→ TASK DESCRIPTION: Can you rewrite the entries below, substituting "Screen size" for "Screen dimensions" wherever it occurs and leaving everything else unchanged? Leave out the pictures.

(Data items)
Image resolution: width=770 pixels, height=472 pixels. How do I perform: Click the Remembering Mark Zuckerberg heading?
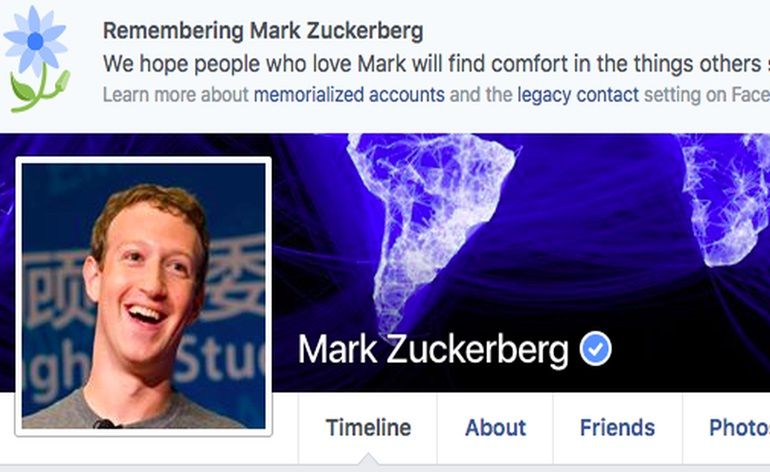263,31
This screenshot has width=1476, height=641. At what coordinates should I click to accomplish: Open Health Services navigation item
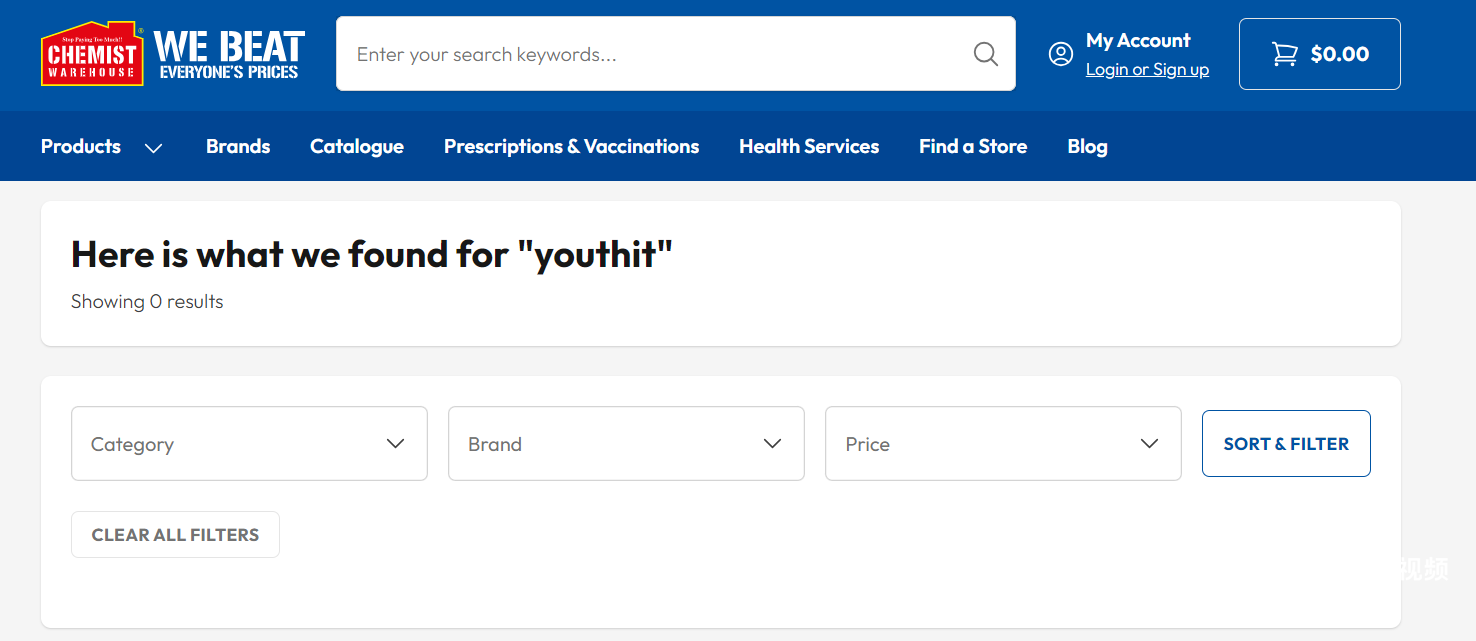coord(809,147)
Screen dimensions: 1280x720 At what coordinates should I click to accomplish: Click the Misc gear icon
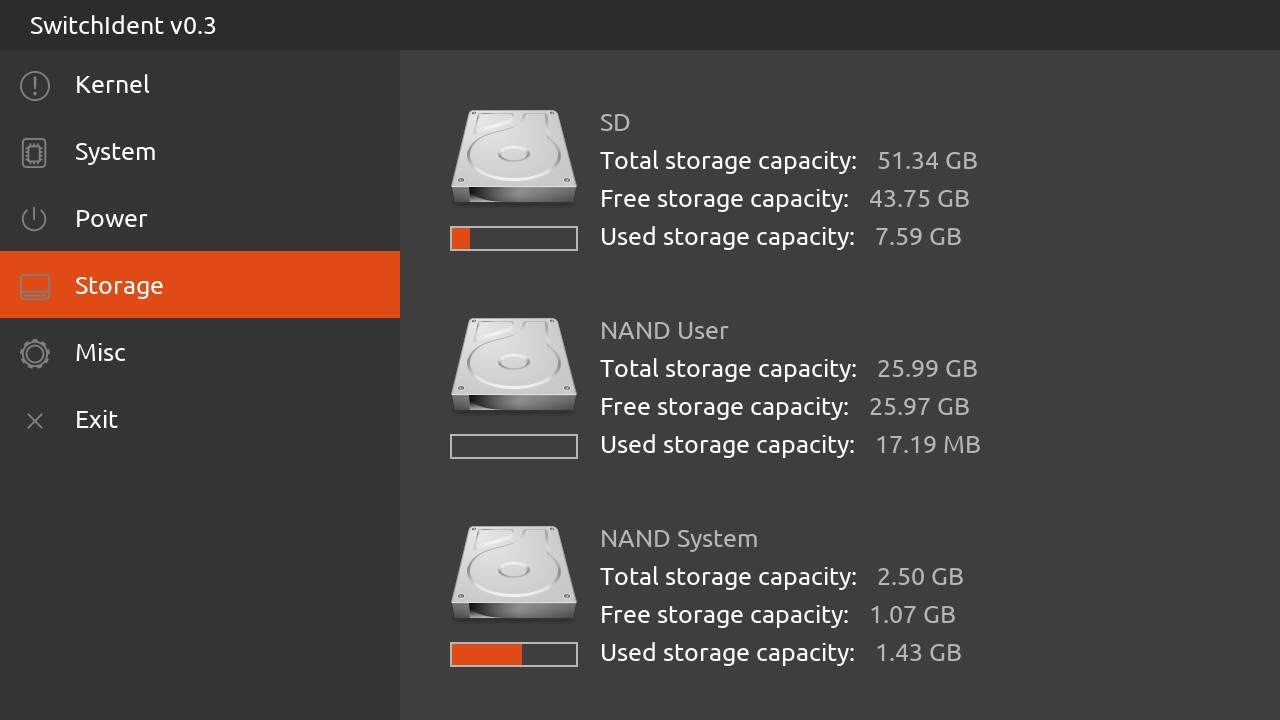coord(35,353)
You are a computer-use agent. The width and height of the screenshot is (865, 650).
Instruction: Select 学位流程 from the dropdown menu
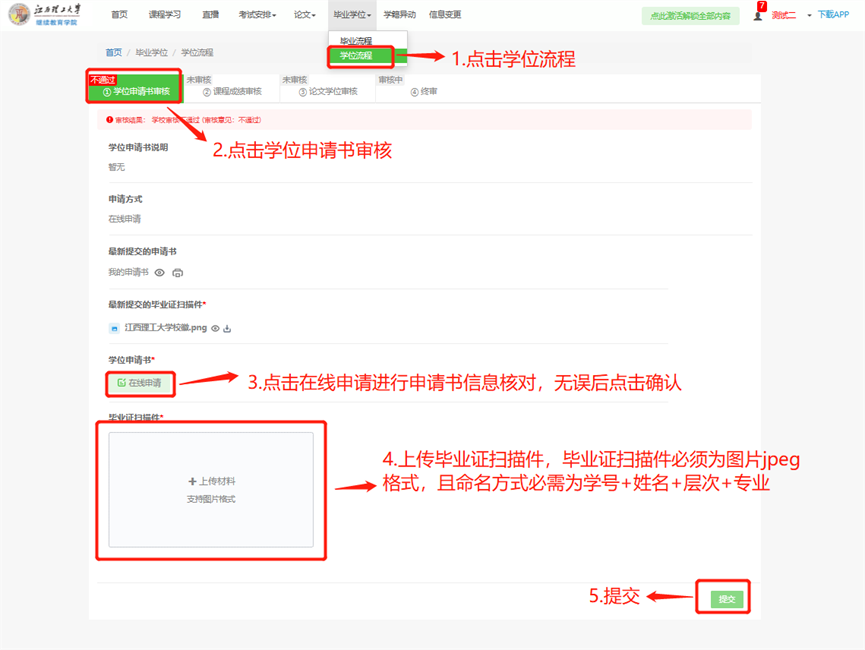click(x=356, y=56)
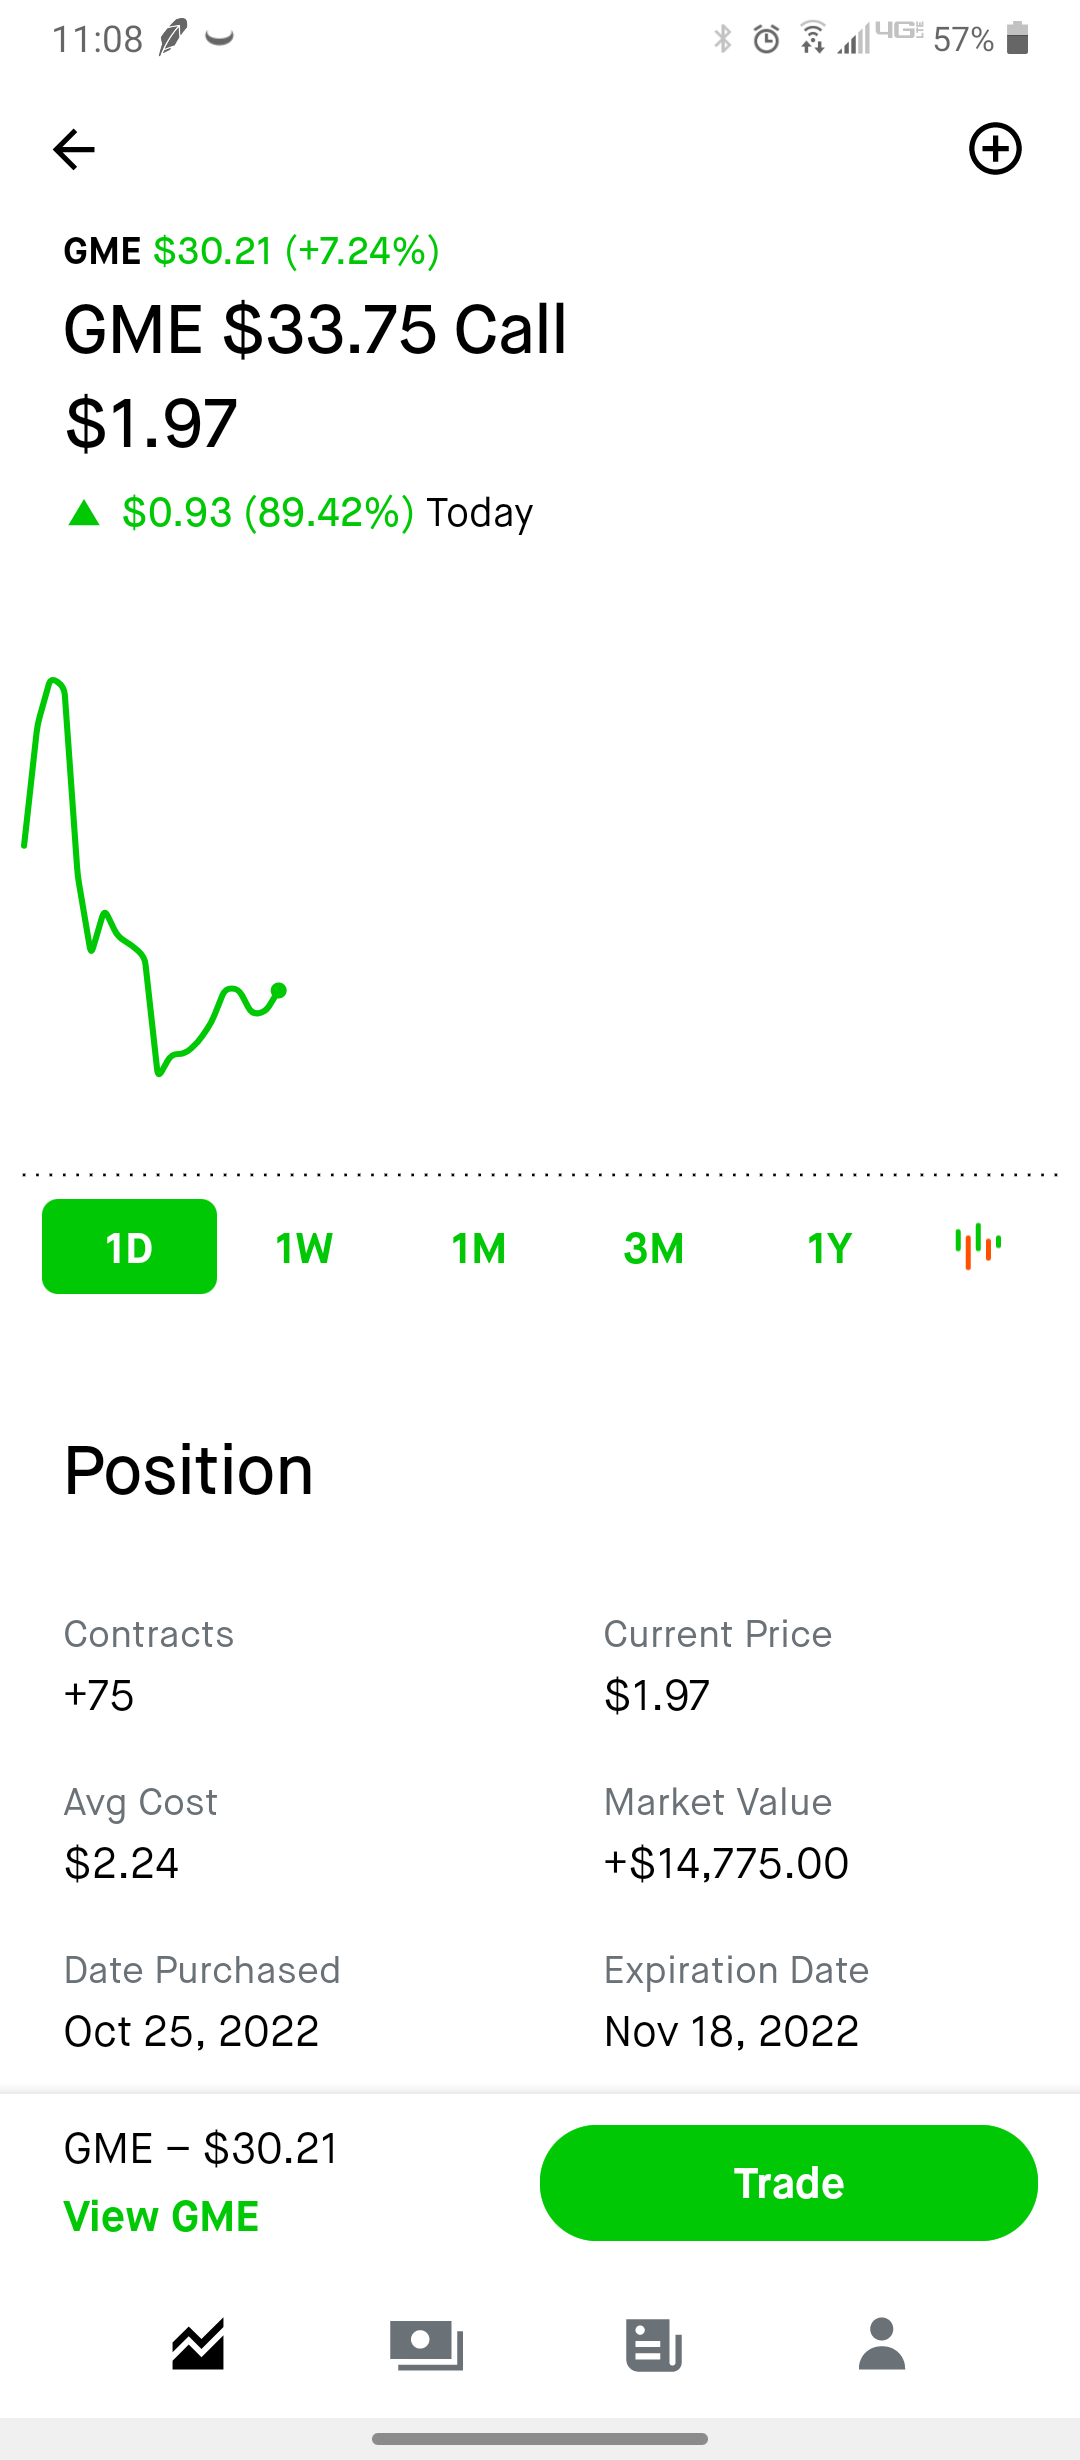The width and height of the screenshot is (1080, 2460).
Task: Switch to candlestick chart view
Action: (978, 1246)
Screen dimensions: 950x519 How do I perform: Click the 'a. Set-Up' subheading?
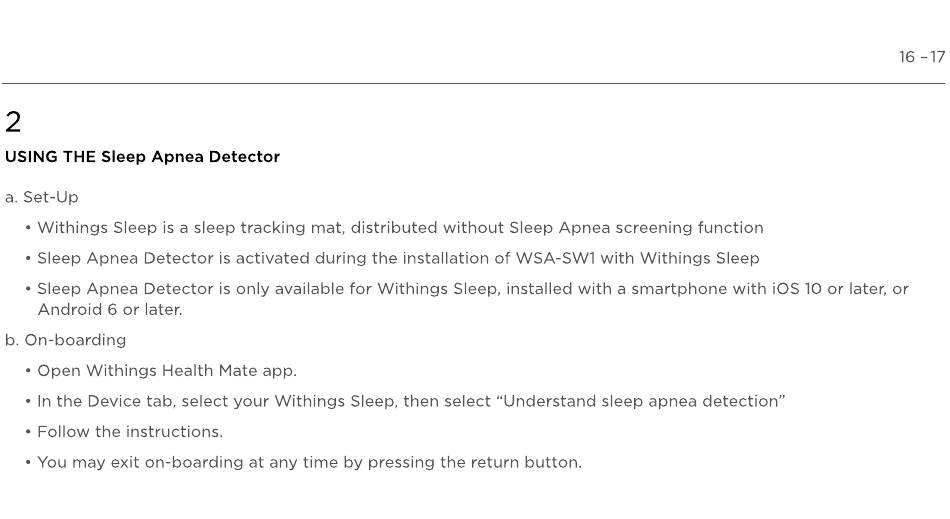pos(42,197)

→ EXERCISE RESULT:
Image resolution: width=770 pixels, height=472 pixels. How do I perform: Click the Remembering Mark Zuckerberg heading?
263,31
This screenshot has width=1476, height=641. At what coordinates should I click to accomplish: Open Health Services navigation item
coord(809,147)
Screen size: 1280x720 At what coordinates should I click to accomplish: Click the Misc gear icon
coord(35,353)
You are a computer-use agent. The width and height of the screenshot is (865, 650).
Instruction: Select 学位流程 from the dropdown menu
click(x=356, y=56)
The width and height of the screenshot is (1080, 2460).
Task: Switch to candlestick chart view
Action: (978, 1246)
Screen size: 950x519 How do I perform: Click the 'a. Set-Up' subheading?
pos(42,197)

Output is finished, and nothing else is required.